The Malaysia stock market gave up less than a point on Wednesday, but that was enough to extend its losing streak to four sessions, costing it almost 30 points or 1.8 percent in that span. The Kuala Lumpur Composite Index ended just above the 1,645-point plateau, and now analysts are forecasting further damage at the opening of trade on Thursday.
The global forecast for the Asian markets is negative on renewed concerns about the deficit woes in the United States and weakening economic activity in Europe. Selling pressure may follow the news that President Barack Obama won re-election in the U.S., defeating Republican challenger Mitt Romney. Adding to the cautious sentiment, European Central Bank President Mario Draghi said that European economic activity is expected to remain weak in the near term. The European and U.S. markets were firmly in the red and the Asian bourses are tipped to follow that lead.
The KLCI finished flat on Wednesday as losses from the plantation stocks and industrial issues were mitigated by support from the financial sector.
For the day, the index eased 0.10 points or 0.01 percent to finish at 1,645.53 after trading between 1,643.29 and 1,649.94. Volume was 1.207 billion shares worth 1.709 billion ringgit. There were 367 decliners and 310 gainers, with 351 stocks finishing unchanged.
Among the actives, Hong Leong Bank climbed 1.66 percent, while CIMB Group added 0.26 percent, Public Bank jumped 1.17 percent, Maybank was up 0.11 percent, Axiata plunged 3.16 percent, Telekom Malaysia plummeted 1.58 percent, Kuala Lumpur Kepong shed 0.10 percent and Digi.com dipped 1.38 percent.

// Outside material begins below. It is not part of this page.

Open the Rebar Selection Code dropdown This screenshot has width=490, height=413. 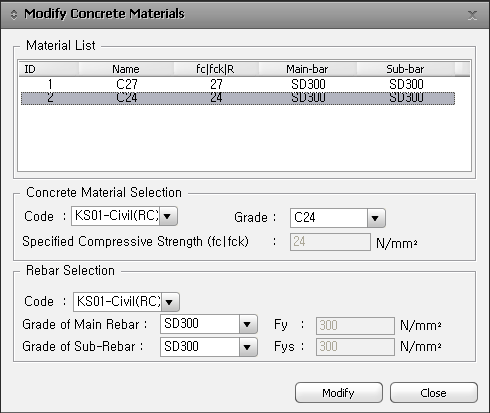point(170,302)
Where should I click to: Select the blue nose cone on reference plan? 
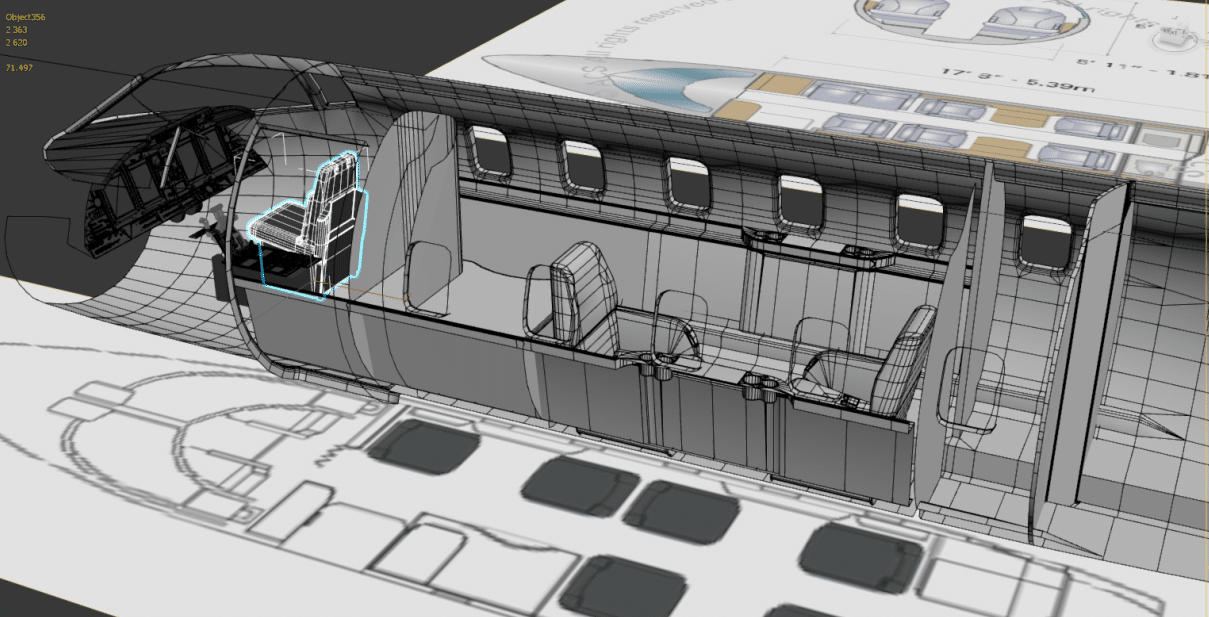point(670,83)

The lead from Wall Street is broadly negative as stocks moved sharply lower on Wednesday after ending the two previous sessions mostly higher, as focus quickly shifted to the looming fiscal cliff and the possibility of higher taxes following President Obama's re-election.
With the steep losses, the major averages all ended the session at their worst closing levels in three months. Obama's definitive victory helped to eliminate some uncertainty, but traders continued to worry about the upcoming fiscal cliff, which could inflict higher taxes and significant spending cuts.
Credit ratings agency Fitch Ratings said failure to avoid the fiscal cliff and raise the debt ceiling in a timely manner as well as secure an agreement on credible deficit reduction would likely result in a rating downgrade for the U.S. in 2013.
Lingering concerns about the financial situation in Europe also weighed on the markets, with European Central Bank President Mario Draghi saying European economic activity is weak and is expected to remain weak in the near term.
In a speech in Frankfurt, Draghi also said the latest data suggest that the problems in the eurozone are now starting to affect the German economy, which had previously been insulated from some of the difficulties.
The major U.S. averages finished sharply lower on Wednesday as the Dow plummeted 312.95 points or 2.4 percent to finish at 12,932.73, while the NASDAQ tumbled 74.64 points or 2.5 percent to end at 2,937.29 and the S&P 500 plunged 33.86 points or 2.4 percent to close at 1,394.53.
In economic news, Malaysia will on Thursday see September figures for industrial and manufacturing production. Industrial production is expected to fall 0.7 percent on year after dipping 0.1 percent on month and 0.7 percent on year in August. Manufacturing production shed 3.1 percent on month and 1.8 percent on year in the previous month.